My approach to it as with a lot of other stuff in life have always tended to be from the pursuit of rationality and reason. In an age with we are bombarded with "secular" knowledge much of which our livelihood depends even, what I embrace must not conflict with what I learnt growing up and what science uncovers everyday. Everything I know must all help to make this world clearer. I cannot spilt my brain and hold two system of beliefs, one for my "spiritual" needs and another for secular living. If you don't know what I mean, than here is an example.
When a system crashed and a HD was presumed lost, an engineer managed to recover the FATs and the data was recovered. Who does the user thank? "Thank god, for he blessed the system" And the engineer was thus dismissed for his efforts afterall, he was but the hand of "god"?

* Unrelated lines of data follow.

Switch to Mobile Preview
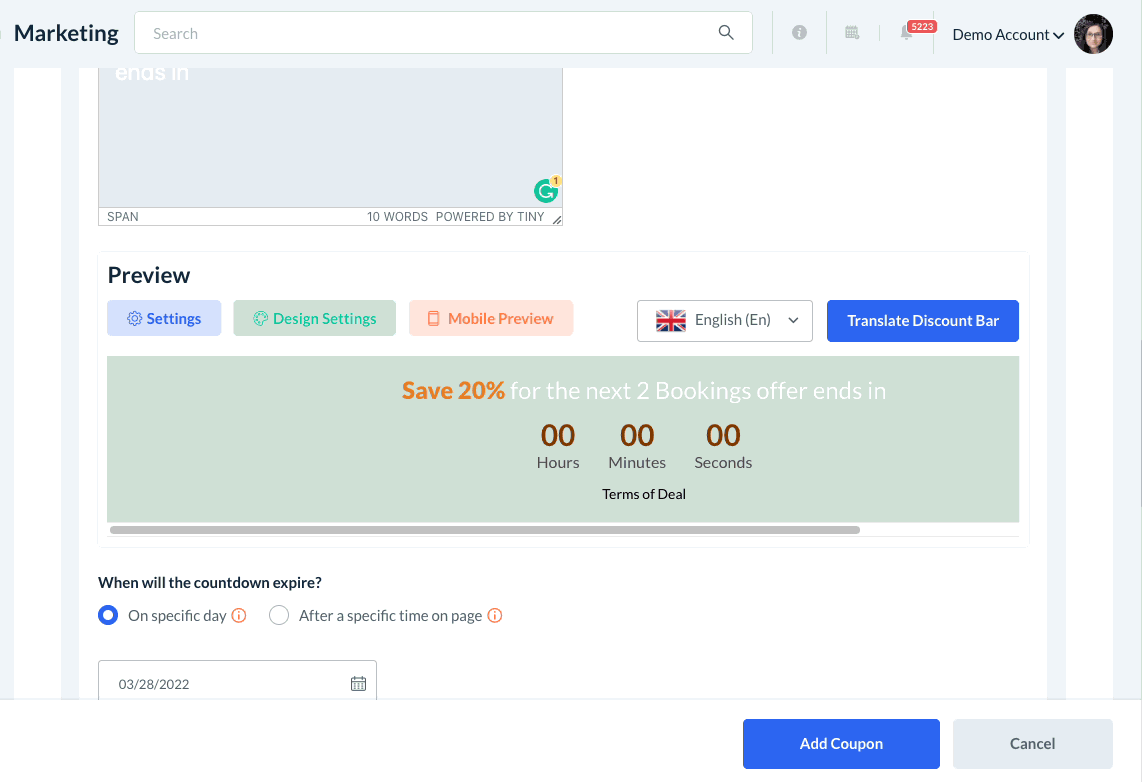The height and width of the screenshot is (782, 1142). click(490, 319)
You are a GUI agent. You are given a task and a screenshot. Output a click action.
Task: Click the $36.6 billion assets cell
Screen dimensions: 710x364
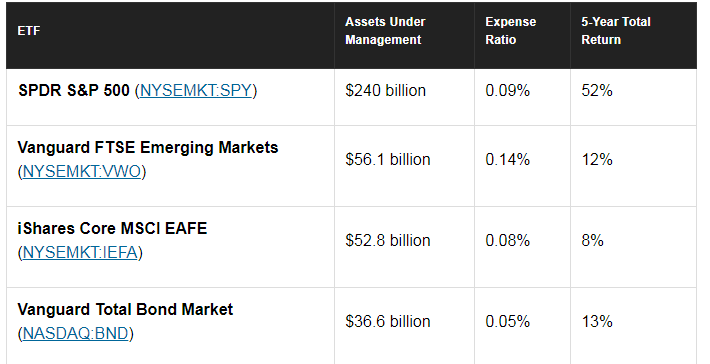(x=388, y=321)
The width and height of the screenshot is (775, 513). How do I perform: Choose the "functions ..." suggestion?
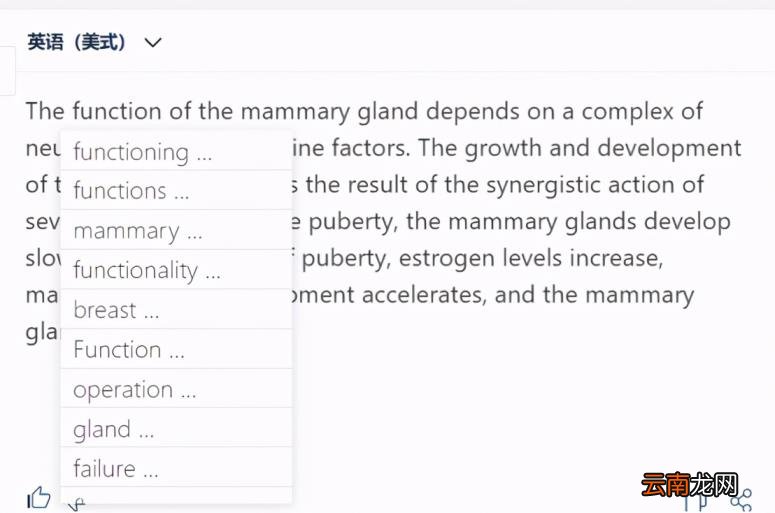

Or like when one sit down for a meal and little prayers are uttered thanking the almighty for his grace and the food before one but little is said of the agricultural scientists who come up with new strains that grow faster and stronger to feed the hungry mouths of the world or of ignonimous farmers who harvest the crop.
Buddhism appeals to my reason. If I have ever felt it asking me to have faith, I would be a Buddhist no longer. Like the Buddha himself said, "...that we must not believe in a thing said merely because it is said; nor traditions because they have been handed down from antiquity; nor rumors, as such; nor writings by sages, because sages wrote them; nor fancies that we may suspect to have been inspired in us by a Deva (that is, in presumed spiritual inspiration); nor from inferences drawn from some haphazard assumption we may have made; nor because of what seems an analogical necessity; nor on the mere authority of our teachers or masters. But we are to believe when the writing, doctrine, or saying is corroborated by our own reason and consciousness. "
What best sums up my encounter with Buddhism is perhaps the title of this book I came across. It says "Buddhism: A Way of Life" and because it is about an approach to life rather than about fixed beliefs about life, I grow with it everyday. It is a journey, one which begun before this life and will probably extend beyond it as well.